In the dim light the Prince made his signs, “They are all here, Stepan?”

And the supposed Stepan replied in answering signs, “I think they are all here, Excellency.”

Zouroff passed through the heavy curtains. Corsini crouched behind and bent his ears to listen.

At first there was a confused babble of sounds. Everybody seemed to be talking at once. But fortunately they were speaking in French and not in Russian. It was easier for Corsini to catch what they said.

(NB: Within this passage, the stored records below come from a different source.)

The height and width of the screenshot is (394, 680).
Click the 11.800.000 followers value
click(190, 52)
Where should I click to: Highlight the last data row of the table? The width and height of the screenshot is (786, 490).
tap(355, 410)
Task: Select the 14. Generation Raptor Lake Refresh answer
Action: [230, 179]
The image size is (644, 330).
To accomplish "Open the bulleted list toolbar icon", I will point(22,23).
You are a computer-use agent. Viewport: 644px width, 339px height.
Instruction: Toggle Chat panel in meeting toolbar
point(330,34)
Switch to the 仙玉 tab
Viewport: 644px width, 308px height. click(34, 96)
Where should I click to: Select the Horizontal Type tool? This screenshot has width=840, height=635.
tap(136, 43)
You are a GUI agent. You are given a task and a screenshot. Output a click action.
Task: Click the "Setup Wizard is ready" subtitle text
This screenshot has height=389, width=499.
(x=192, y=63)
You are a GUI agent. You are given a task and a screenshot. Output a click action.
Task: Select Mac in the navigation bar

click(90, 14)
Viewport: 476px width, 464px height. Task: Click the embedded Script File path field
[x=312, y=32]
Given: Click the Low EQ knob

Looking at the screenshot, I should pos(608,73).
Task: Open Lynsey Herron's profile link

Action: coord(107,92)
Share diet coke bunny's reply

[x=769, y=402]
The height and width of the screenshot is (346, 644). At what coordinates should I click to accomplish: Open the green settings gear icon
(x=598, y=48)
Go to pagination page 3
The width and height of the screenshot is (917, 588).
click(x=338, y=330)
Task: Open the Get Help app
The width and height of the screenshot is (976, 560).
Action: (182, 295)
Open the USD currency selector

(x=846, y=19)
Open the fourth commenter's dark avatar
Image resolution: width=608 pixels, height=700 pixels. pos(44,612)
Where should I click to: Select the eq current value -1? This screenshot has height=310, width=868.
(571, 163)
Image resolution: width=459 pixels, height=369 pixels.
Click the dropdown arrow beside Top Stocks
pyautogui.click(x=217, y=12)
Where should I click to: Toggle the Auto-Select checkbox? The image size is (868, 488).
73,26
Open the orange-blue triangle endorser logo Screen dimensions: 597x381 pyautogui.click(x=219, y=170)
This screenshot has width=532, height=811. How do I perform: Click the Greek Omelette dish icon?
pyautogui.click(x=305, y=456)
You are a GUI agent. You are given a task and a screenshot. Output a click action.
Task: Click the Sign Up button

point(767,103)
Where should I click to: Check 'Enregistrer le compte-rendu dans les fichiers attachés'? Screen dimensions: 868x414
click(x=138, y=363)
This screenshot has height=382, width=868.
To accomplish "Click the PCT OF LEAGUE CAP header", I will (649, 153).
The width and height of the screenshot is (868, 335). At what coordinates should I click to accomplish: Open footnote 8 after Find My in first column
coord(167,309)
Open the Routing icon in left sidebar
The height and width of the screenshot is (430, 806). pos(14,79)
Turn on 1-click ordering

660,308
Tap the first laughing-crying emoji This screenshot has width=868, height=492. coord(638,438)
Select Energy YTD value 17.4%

A tall, bearded man was speaking. “This infernal Corsini, for instance. No doubt he is in the pay of Golitzine. We cannot remove him, it seems.”

Zouroff took up the running. “I did my best, you know, gentlemen; but he escaped me, and since then Beilski has put a cordon round him that we cannot break through.”

“And yet Beilski is a fool,” growled the bearded man.

“I know,” answered Zouroff. “Beilski is what you say, but he has got Golitzine at his back, and Golitzine has the intelligence of several monkeys. When Beilski is in doubt, he goes to the secretary.”

Another man spoke. “You know we have every confidence in you, Prince; but we all know of your attachment to La Belle Quéro—by the way, why is she not here to-night, to preside over our festivities?”

Zouroff spoke in a harsh, strained voice. “La Belle Quéro is ill, confined to her room. You have probably not heard that she was attacked with sudden indisposition at the Opera to-night, and that her understudy had to take her place.”